La maternidad subrogada es un acuerdo en el que una mujer gesta y da a luz a un niño para otra persona o pareja, quienes se convierten en los padres legales del menor. La Iglesia católica se ha opuesto sistemáticamente a esta práctica; el Papa Francisco se pronunció en su contra y el Papa León XIV reiteró esas preocupaciones en enero, seguido de la intervención de la Santa Sede en las Naciones Unidas en marzo. En junio, varios gobiernos también plantearon sus inquietudes sobre la gestación subrogada ante el Consejo de Derechos Humanos de la ONU.
A pesar de estas advertencias, la subrogación se está normalizando cada vez más, especialmente a través de celebridades, políticos y figuras públicas de gran poder adquisitivo que a menudo la describen abiertamente como una vía empoderadora y transformadora hacia la paternidad.
Más impactante aún es el hecho de que la subrogación sea ya una industria multimillonaria en la que personas con considerables recursos financieros pueden pagar a mujeres, a menudo de entornos más humildes, para que gesten a sus hijos. Esto plantea interrogantes no solo sobre la moralidad de la subrogación en sí misma, sino también sobre la riqueza, el poder, la dignidad de las mujeres, la mercantilización de los niños y el tipo de sociedad que estamos construyendo en torno a la maternidad.
Nadie puede conocer las circunstancias que hay detrás de cada decisión de recurrir a la subrogación. Pueden intervenir la infertilidad, complicaciones médicas u otras circunstancias profundamente dolorosas. Pero a medida que la práctica va más allá de los casos excepcionales y se vuelve cada vez más habitual, hay una pregunta que merece mayor atención: ¿qué ocurre cuando los ricos pueden subcontratar las exigencias físicas del embarazo en mujeres con menos opciones económicas?

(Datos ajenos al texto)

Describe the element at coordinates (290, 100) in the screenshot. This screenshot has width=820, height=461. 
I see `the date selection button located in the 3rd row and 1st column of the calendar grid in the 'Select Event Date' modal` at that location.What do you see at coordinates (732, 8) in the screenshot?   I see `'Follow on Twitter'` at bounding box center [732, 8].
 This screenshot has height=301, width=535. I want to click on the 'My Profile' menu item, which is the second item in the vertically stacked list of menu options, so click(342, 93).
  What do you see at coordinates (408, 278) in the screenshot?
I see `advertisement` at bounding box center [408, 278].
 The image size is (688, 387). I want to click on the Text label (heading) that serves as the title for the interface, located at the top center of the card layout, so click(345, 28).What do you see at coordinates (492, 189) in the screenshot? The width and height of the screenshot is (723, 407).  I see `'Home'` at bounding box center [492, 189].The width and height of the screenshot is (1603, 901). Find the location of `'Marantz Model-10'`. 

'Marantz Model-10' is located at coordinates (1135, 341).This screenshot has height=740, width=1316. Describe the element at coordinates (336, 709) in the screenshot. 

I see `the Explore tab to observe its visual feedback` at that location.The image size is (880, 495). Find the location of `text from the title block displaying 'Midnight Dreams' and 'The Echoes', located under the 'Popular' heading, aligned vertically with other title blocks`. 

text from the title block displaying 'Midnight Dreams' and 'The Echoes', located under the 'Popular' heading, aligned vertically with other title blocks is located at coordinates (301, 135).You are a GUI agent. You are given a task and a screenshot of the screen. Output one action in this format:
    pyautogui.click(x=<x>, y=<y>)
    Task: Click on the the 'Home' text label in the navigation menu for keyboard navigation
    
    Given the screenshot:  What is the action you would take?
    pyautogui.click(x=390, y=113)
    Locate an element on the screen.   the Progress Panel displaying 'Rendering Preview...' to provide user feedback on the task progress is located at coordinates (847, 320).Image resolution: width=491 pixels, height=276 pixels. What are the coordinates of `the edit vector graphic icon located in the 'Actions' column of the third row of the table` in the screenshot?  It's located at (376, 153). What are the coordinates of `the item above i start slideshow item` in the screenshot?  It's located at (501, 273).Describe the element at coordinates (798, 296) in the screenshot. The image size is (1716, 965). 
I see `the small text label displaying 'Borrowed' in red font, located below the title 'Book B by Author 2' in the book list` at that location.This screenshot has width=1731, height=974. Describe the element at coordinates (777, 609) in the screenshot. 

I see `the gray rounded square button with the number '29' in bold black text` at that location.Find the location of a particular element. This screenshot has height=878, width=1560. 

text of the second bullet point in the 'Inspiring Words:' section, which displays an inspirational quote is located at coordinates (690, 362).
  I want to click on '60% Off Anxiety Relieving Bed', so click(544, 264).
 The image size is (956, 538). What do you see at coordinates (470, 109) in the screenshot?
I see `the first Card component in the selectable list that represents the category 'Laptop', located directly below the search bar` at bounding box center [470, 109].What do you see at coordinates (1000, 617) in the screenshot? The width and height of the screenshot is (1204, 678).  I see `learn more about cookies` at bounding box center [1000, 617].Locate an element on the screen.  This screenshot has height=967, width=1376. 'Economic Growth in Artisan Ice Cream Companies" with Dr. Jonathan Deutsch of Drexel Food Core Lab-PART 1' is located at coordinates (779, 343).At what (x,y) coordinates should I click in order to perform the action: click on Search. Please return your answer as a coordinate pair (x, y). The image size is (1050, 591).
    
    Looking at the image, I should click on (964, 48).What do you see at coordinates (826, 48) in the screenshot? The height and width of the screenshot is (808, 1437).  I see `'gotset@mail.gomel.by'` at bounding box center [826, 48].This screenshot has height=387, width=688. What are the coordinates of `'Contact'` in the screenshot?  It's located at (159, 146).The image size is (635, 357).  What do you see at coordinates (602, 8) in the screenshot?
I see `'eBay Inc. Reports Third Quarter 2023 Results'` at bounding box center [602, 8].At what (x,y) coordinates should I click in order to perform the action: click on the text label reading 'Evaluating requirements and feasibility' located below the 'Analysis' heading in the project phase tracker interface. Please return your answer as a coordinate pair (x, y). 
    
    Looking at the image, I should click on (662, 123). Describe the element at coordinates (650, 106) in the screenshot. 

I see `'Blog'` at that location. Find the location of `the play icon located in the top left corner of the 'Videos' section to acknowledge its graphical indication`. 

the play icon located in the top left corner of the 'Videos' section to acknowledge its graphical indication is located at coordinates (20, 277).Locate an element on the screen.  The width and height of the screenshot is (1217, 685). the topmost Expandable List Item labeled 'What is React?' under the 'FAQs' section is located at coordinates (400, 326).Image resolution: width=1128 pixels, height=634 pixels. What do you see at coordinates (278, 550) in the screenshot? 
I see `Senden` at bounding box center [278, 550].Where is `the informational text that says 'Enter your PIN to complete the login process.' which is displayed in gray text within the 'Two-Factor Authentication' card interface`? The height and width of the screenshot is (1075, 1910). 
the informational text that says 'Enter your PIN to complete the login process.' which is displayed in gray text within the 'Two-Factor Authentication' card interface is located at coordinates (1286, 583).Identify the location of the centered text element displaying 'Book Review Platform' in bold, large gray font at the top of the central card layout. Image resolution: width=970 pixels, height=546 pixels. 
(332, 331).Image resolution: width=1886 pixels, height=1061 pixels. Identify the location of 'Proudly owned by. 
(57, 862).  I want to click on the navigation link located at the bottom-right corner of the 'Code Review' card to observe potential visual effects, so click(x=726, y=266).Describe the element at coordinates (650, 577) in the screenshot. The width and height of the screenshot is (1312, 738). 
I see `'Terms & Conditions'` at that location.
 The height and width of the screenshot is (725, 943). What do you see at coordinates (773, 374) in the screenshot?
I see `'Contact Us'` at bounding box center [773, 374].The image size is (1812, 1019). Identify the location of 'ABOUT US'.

Cuando el embarazo se convierte en una mercancía
Hollywood ha sido durante años uno de los escaparates más visibles de la subrogación. Una rápida búsqueda mostrará innumerables ejemplos de actores, modelos y otras figuras públicas que han dado la bienvenida a sus hijos a través de esta práctica. Lo que antes se consideraba por lo general una respuesta excepcional ante circunstancias médicas graves, se presenta cada vez más como una opción reproductiva ordinaria. Ya no se debate únicamente en el contexto de la infertilidad.
Además, la popularidad de la llamada “subrogación social” hace que este cambio sea especialmente llamativo. En estos casos, la gestación subrogada se busca por razones profesionales, sociales o estéticas. Detrás subyace la percepción de que el embarazo no encaja bien en una carrera profesional, o bien porque alguien no desea los cambios físicos asociados a la gestación, o porque tomarse un tiempo fuera del trabajo podría significar perder oportunidades.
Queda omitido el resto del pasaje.